PAGE TEXT
-- BEGIN --

The Chambermaid

Reviewed by Chris Coombes

Last Sunday's film, The Chambermaid, had the feel of something small and very intimate – although it was packed with huge issues that many people throughout the world have to grapple with every day. They do grim, poorly paid jobs that insulate those who are better off from the realities of life, they are away from their children for long hours, they are often women and – in spite of their best efforts – for many there is no real way out to a better life.

'The Chambermaid' is a Mexican film directed by Lila Aviles. Many of the shots are extremely close up forcing us to get to know the central character, Eve, in spite of the fact that it might feel uncomfortable to do so. The film is claustrophobic and slow, so at times it is a difficult watch but this certainly enables us to come somewhere close to feeling Eve's frustration. She works in a large hotel cleaning up after all sorts of guests who barely notice her or who actively exploit her. Her ambition is to get to the 42nd floor of the hotel where conditions are better. Another ambition is to get hold off a beautiful red dress that has been left behind in lost property. This she manages to achieve. The dress is a symbol of hope that fast turns to a symbol of her anger and hurt as she is overlooked regarding the 42nd floor job, and she begins to understand just how disempowered she is. The photography is beautiful with lots of grey and white dominating so that the red dress shines out like a beacon of hope and then the incarnation of her despair.

-- END --

DATA EXTRACT
-- BEGIN --

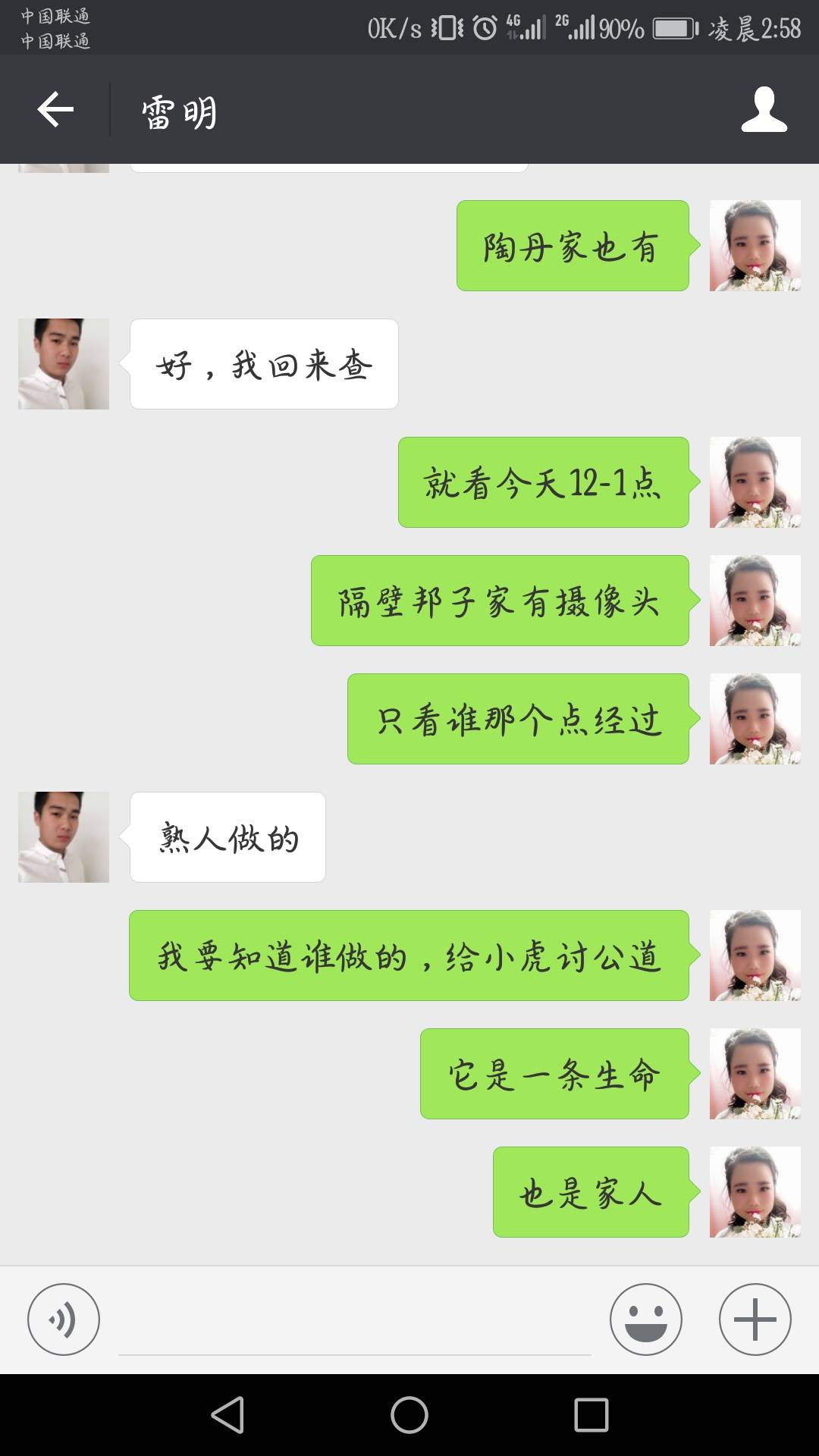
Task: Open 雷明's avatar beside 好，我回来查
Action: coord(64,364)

-- END --
-- BEGIN --

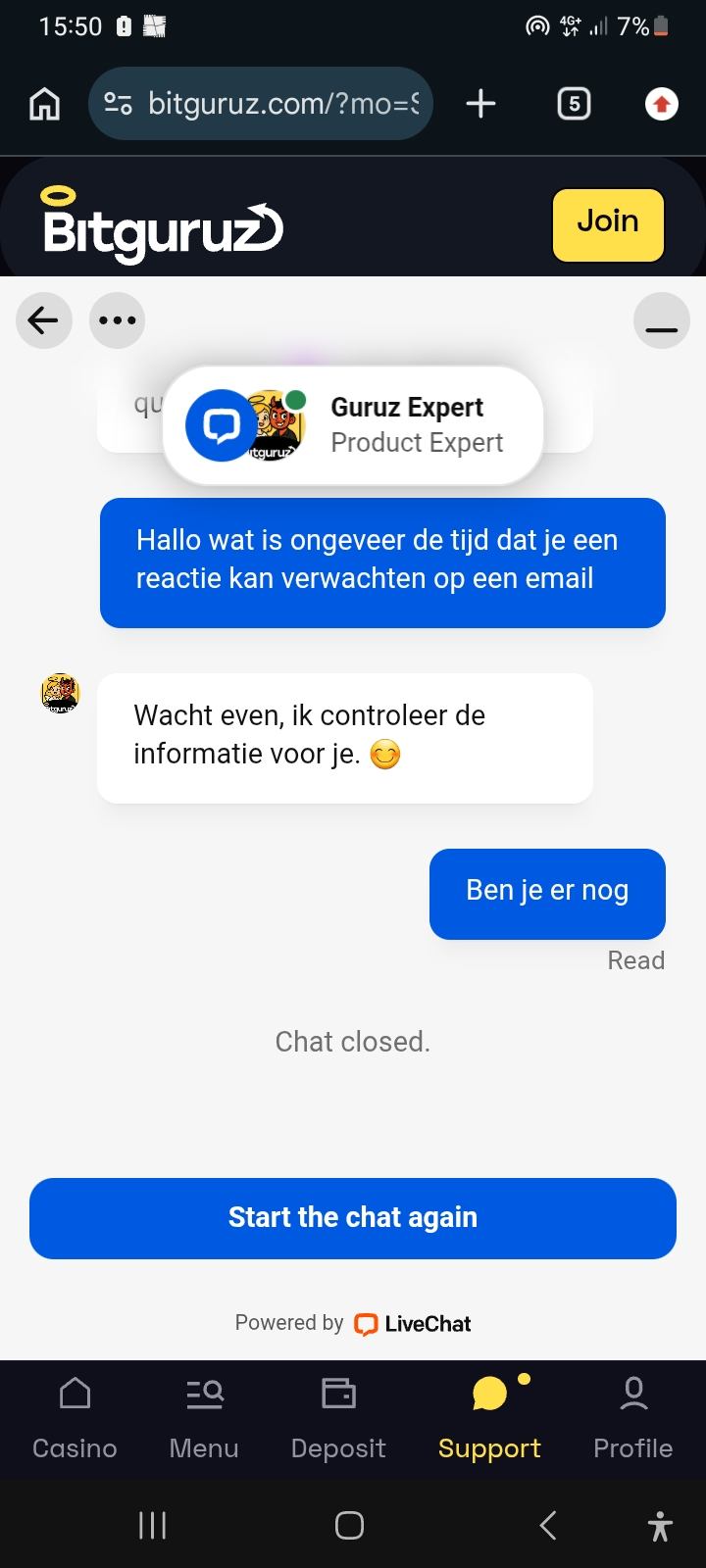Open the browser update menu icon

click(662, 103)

-- END --
-- BEGIN --

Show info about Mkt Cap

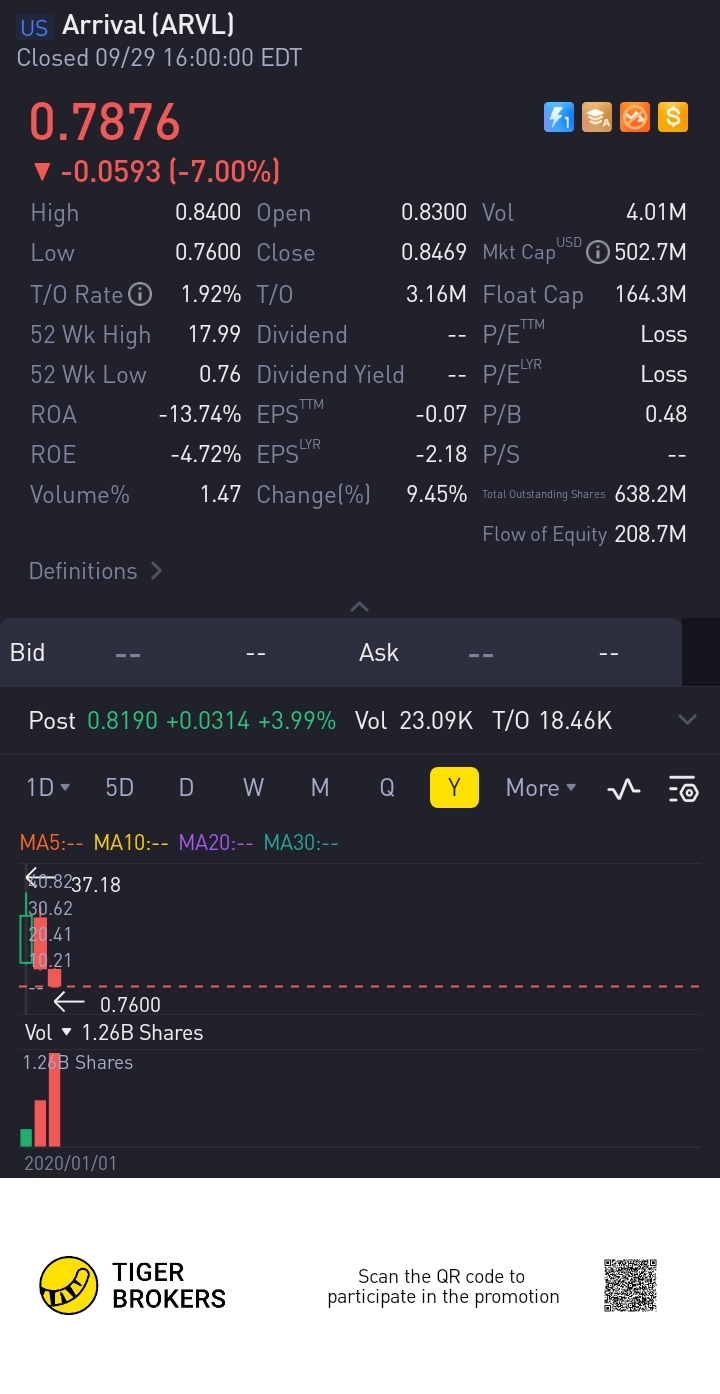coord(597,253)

-- END --

YOUR TASKS
(A) Which colors are named in the film review? List each one once.
(B) Write out the passage of the film review from "Last Sunday's film, The" to "a better life.", word for word.
Work only from the film review, not the records.

EXERCISE SOLUTIONS
(A) red, grey, white

(B)
Last Sunday's film, The Chambermaid, had the feel of something small and very intimate – although it was packed with huge issues that many people throughout the world have to grapple with every day. They do grim, poorly paid jobs that insulate those who are better off from the realities of life, they are away from their children for long hours, they are often women and – in spite of their best efforts – for many there is no real way out to a better life.